Friday Morning News

heart_sensor_large_2xArs Technica’s review of the Apple Watch Series 2 says that although people may be unsure about the kind of value in a smartwatch, there is at least some value in a connected fitness device on your wrist. The GPS-equipped, waterproof Series 2 running watchOS 3 is Apple’s best attempt at making a fitness wearable that pulls double duty as one of the most connected fashion accessories around.

But for all the stuff that the Apple Watch does well, there’s still features that hold it back from being the best fitness wearable. The Verge breaks it down, telling us about the stuff that the Apple Watch Series 2 doesn’t do. It doesn’t do elevation tracking, there’s no sleep tracking, and activity sharing with others for third-party apps is all dependent on how the app shares data to Apple Health.

Apple’s latest acquisition is Triplejump, a machine learning company focused on simplifying data management technologies that allowing people to ask hard questions on huge datasets.

Some users are complaining about poor audio quality on the iPhone 7 and 7 Plus, with users saying callers sound “distant”. It may simply be an issue with the version of iOS 10 that runs on the iPhone 7, as there are a number of other issues that don’t affect iPhone 6/6s units.

The hands-down best feature on the iPhone 7 and 7 Plus are the system haptics, which provide feedback for a number of user actions. While it’s a bit of a shame the taptic engine in the iPhone 6s was killed off so quickly, the haptic feedback that tells you you’ve activated 3D Touch’s peek or pop action, or the little staccato vibrations you get when spinning a date or time picker are really, really cool.

If you have HomeKit compatible accessories, the new Home app in iOS 10 makes it easy to set the scene or control individual appliances or lights. But with iOS 10, Apple also removed the ability for the third-gen Apple TV to act as a HomeKit hub — while your third-gen Apple TV can do the remote access part, automation requires an iPad running iOS or a fourth-gen Apple TV running tvOS 10, as outlined in this Apple support document.

For those wanting to jump on the open beta train, Apple has released the first betas of iOS 10.1 (with Portrait mode feature for 7 Plus owners) and macOS Sierra 10.12.1 to members of its public beta testing program.

A walkthrough of the iOS 10 lock screen from The Mac Observer points out all the new features, plus some you may have missed.

AppAdvice has a collection of apps that come with Siri integration. The website is a little obtuse, but once you click on an app, you can see the available Siri commands at the bottom of the page.
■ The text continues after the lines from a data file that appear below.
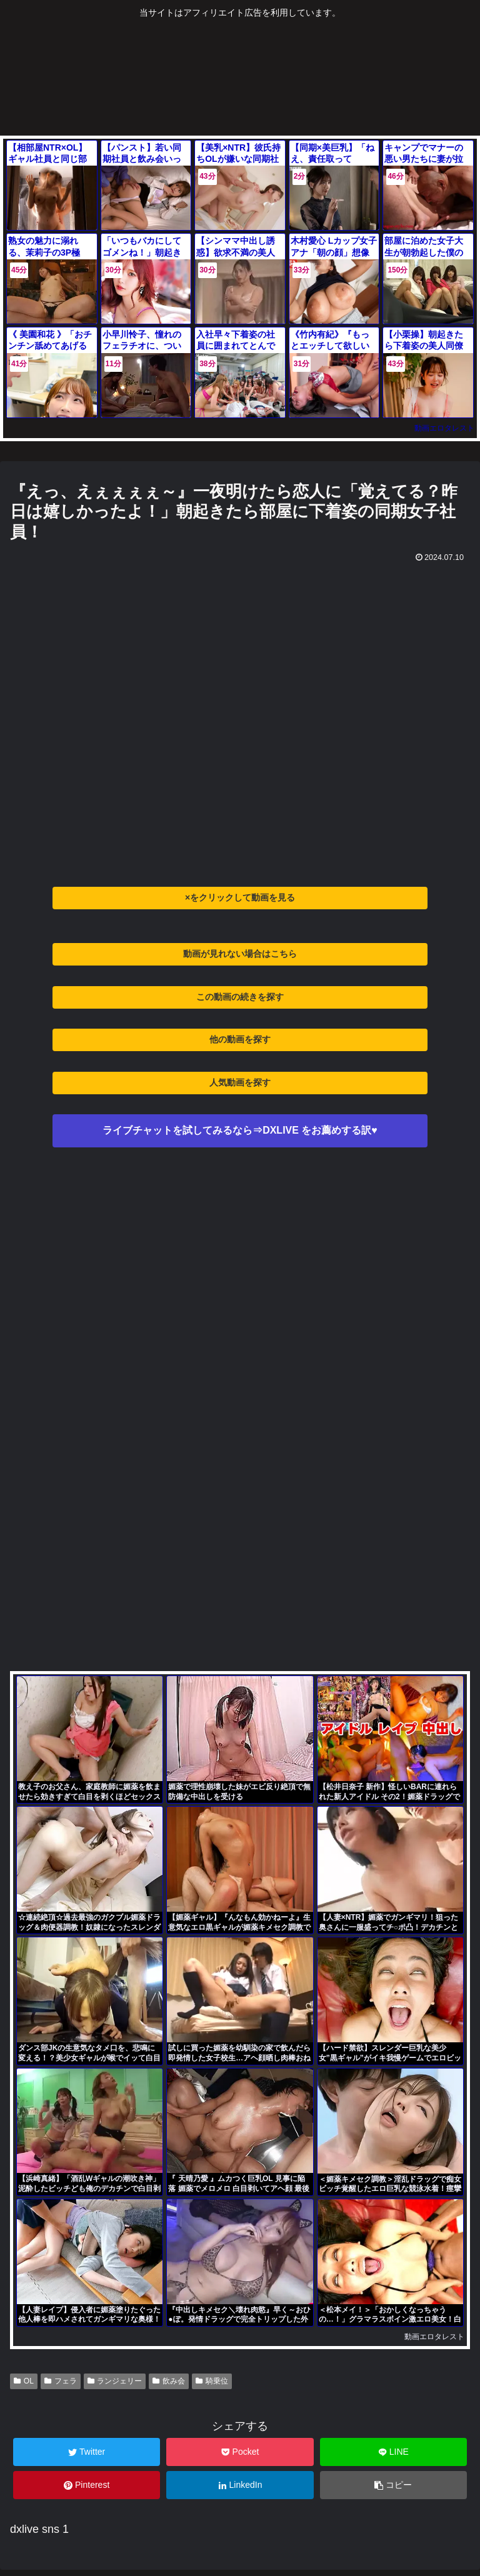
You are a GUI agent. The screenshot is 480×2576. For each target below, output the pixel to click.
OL (24, 2381)
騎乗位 (212, 2381)
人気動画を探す (240, 1082)
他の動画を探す (240, 1039)
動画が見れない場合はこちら (240, 954)
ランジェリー (115, 2381)
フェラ (60, 2381)
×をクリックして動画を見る (240, 897)
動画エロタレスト (444, 428)
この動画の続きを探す (240, 997)
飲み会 (168, 2381)
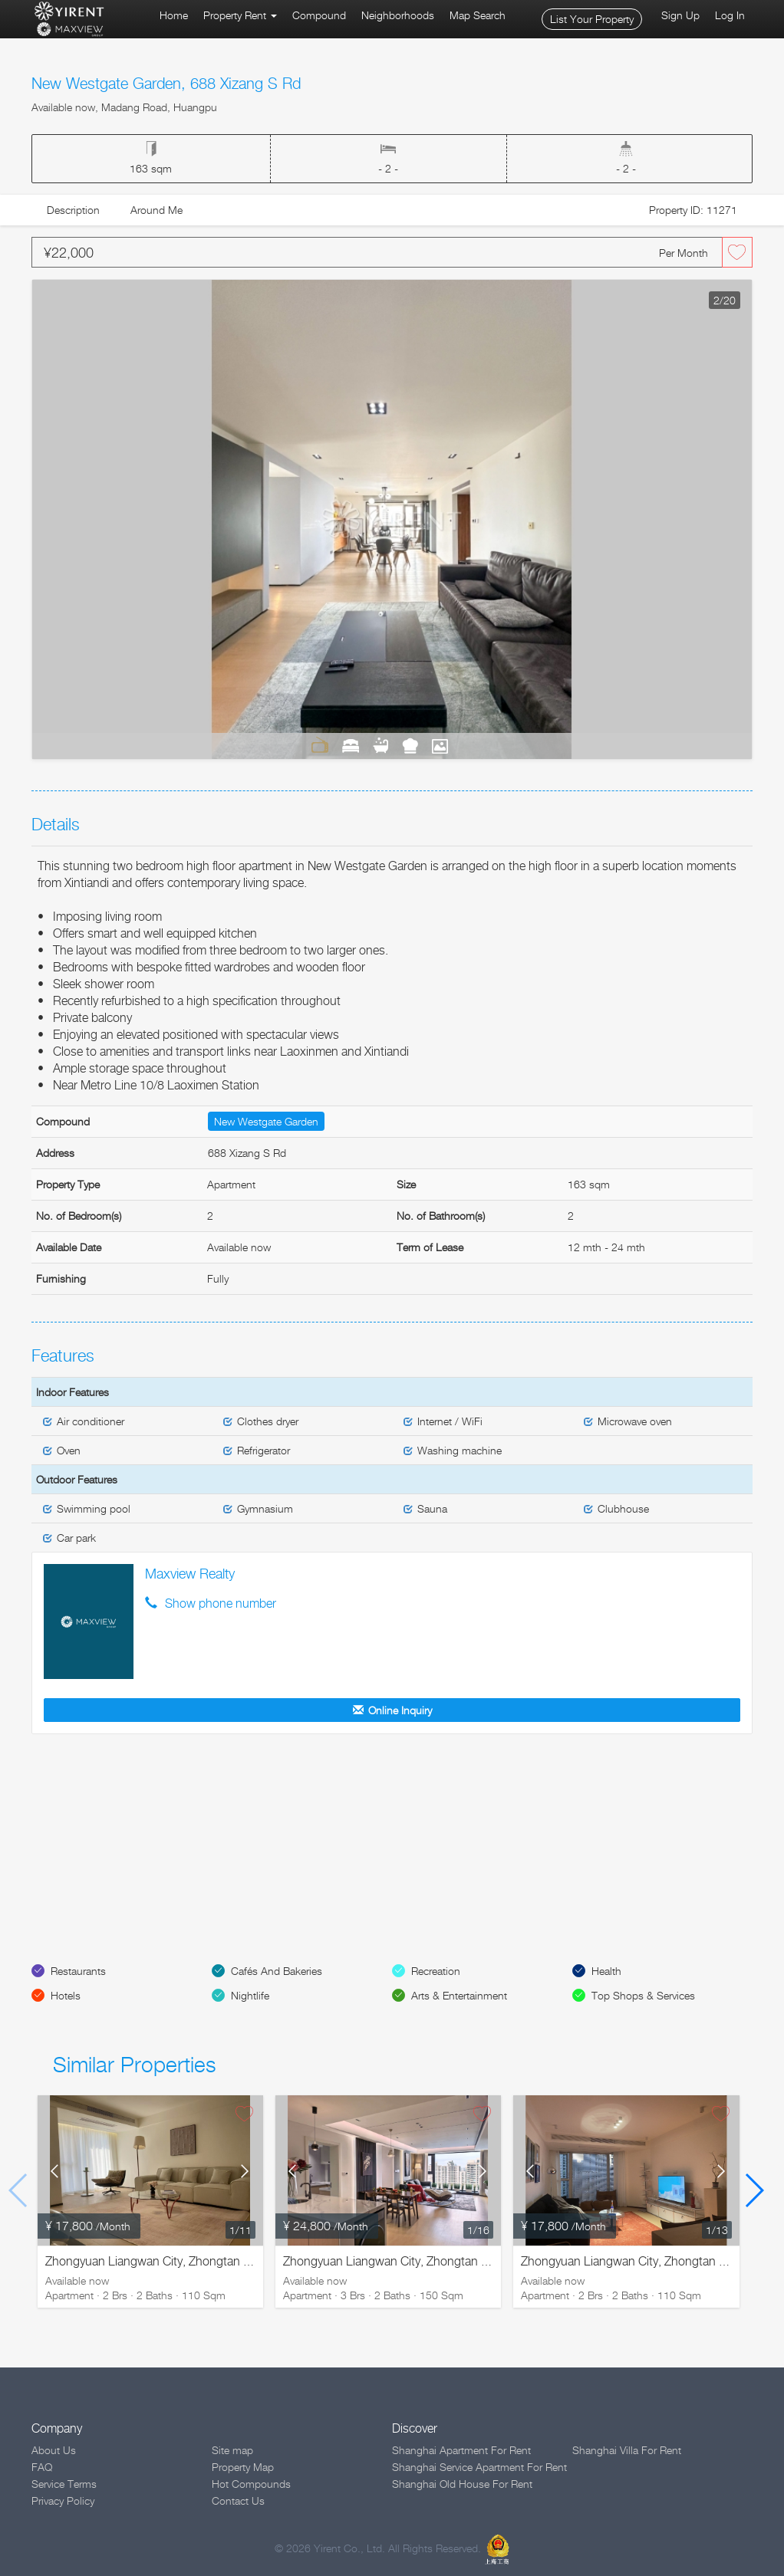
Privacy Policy (62, 2500)
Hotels (66, 1995)
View (440, 745)
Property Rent (240, 14)
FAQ (41, 2466)
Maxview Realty (190, 1574)
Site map (232, 2449)
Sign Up (680, 14)
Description (73, 209)
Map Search (478, 14)
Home (174, 14)
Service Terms (64, 2483)
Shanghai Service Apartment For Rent (479, 2466)
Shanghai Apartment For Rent (461, 2449)
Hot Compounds (251, 2483)
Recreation (435, 1970)
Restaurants (78, 1970)
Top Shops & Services (643, 1995)
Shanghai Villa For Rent (626, 2449)
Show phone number (220, 1603)
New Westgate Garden (266, 1121)
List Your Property (592, 18)
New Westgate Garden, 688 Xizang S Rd (166, 83)
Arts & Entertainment (459, 1995)
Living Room (319, 745)
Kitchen (410, 745)
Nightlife (250, 1995)
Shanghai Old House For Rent (462, 2483)
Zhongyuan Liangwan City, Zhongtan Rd (152, 2261)
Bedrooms (350, 745)
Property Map (243, 2466)
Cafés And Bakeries (276, 1970)
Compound (319, 14)
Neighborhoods (397, 14)
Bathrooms (380, 745)
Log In (730, 14)
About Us (53, 2449)
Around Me (156, 209)
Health (606, 1970)
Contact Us (238, 2500)
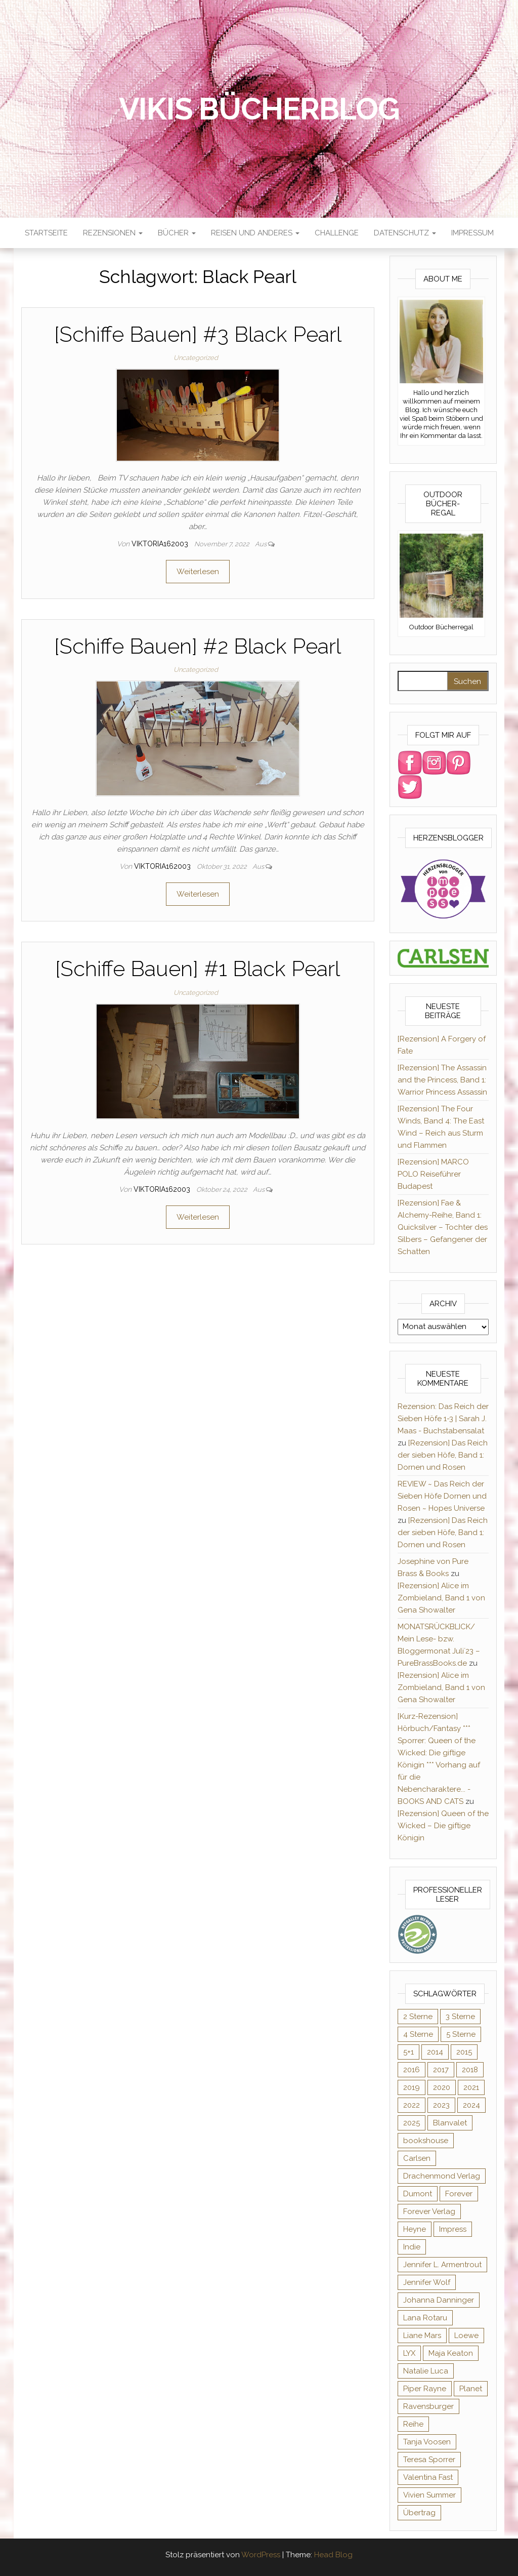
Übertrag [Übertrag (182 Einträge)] (419, 2512)
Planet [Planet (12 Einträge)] (470, 2388)
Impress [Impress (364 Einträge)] (452, 2229)
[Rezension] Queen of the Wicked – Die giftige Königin (443, 1825)
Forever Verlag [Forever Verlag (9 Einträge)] (429, 2211)
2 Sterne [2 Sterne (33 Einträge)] (418, 2016)
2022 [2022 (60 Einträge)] (411, 2105)
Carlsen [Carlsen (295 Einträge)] (416, 2158)
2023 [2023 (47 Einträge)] (441, 2105)
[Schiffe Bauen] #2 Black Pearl (197, 646)
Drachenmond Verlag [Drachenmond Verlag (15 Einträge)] (441, 2176)
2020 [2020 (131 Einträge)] (441, 2087)
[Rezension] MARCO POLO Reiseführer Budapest (433, 1174)
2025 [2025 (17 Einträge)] (411, 2122)
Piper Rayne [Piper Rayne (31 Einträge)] (424, 2388)
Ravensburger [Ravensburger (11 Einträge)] (428, 2406)
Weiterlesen (198, 571)
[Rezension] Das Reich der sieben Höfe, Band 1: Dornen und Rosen (443, 1455)
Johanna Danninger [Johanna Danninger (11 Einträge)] (438, 2300)
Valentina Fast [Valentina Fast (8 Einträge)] (428, 2477)
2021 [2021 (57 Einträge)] (471, 2087)
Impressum (472, 232)
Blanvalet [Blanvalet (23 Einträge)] (450, 2122)
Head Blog (333, 2554)
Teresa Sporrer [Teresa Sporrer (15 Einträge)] (429, 2459)
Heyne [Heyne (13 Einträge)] (414, 2229)
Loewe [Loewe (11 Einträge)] (466, 2335)
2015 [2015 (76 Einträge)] (464, 2052)
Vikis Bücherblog (259, 109)
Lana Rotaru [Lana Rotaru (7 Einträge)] (425, 2317)
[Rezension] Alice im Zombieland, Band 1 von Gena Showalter (441, 1598)
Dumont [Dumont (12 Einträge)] (417, 2193)
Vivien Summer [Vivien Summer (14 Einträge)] (429, 2495)
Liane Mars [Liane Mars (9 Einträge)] (422, 2335)
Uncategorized (196, 357)
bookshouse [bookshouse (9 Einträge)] (425, 2140)
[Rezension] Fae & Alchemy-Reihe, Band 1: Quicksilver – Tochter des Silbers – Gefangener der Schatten (443, 1227)
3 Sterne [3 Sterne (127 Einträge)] (460, 2016)
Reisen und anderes (255, 232)
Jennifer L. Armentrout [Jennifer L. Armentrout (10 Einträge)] (442, 2264)
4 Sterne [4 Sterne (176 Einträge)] (418, 2034)
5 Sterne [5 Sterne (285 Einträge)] (461, 2034)
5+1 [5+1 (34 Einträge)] (408, 2052)
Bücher (177, 232)
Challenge (337, 232)
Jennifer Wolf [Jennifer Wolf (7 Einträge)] (426, 2282)
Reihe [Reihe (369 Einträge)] (413, 2424)
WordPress (260, 2554)
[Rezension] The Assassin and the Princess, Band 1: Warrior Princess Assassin (442, 1080)
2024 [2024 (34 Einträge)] (471, 2105)
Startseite (46, 232)
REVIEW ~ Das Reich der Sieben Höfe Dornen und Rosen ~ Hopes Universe (442, 1496)
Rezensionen (113, 232)
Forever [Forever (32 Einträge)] (458, 2193)
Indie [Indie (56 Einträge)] (411, 2246)
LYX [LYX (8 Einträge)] (409, 2353)
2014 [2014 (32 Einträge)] (435, 2052)
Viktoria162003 (161, 544)
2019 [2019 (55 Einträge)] (411, 2087)
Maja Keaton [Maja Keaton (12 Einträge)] (450, 2353)
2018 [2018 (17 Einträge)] (470, 2069)
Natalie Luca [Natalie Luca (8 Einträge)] (425, 2371)
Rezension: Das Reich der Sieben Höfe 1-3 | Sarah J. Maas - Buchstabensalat (443, 1418)
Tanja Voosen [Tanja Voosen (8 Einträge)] (427, 2441)
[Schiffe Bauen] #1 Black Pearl (197, 968)
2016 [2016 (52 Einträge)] (411, 2069)
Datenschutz (405, 232)
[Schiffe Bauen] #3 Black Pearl (197, 334)
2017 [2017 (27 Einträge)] (441, 2069)
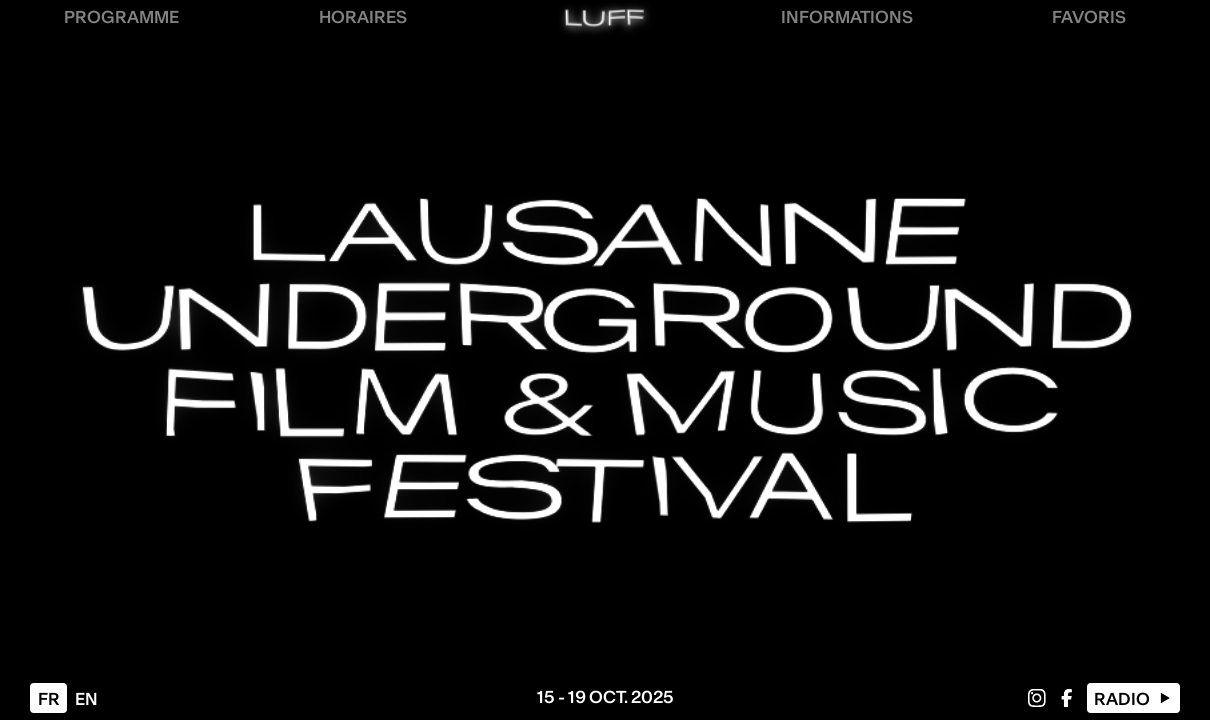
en (86, 699)
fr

For those still waiting on Mac updates, when we’ll see Mac updates mostly depends on Intel’s roadmap for mobile CPUs. Unfortunately, news on that front is… not good, with MacBook Pro-class mobile CPUs not due for an update in October, and then nothing until late 2018. That should be plenty of time for Apple to release its own desktop-class A-series chips in its Macs, right?

Notable Replies

  1. kyte says:

    Its the lack of sleep tracking thats kept me from buying but I think I may have found a way round that… by using my Fitbit Flex when sleeping or napping, and Apple Watch the rest of the time. The only decision I need to make now is whether to go Series 1 or Series 2. I have no need of waterproofing or GPS, but a brighter screen may be an attraction.

    Anything else one ought to consider?

  2. Erwin says:

    I use Seep Cycle and my iPhone to track my sleep and wake me up.

    I hope that still means new MBPs are due in October.

  3. Erwin says:

    My only issue with using the Apple Watch to track sleep is the battery needing to be charged which I do overnight.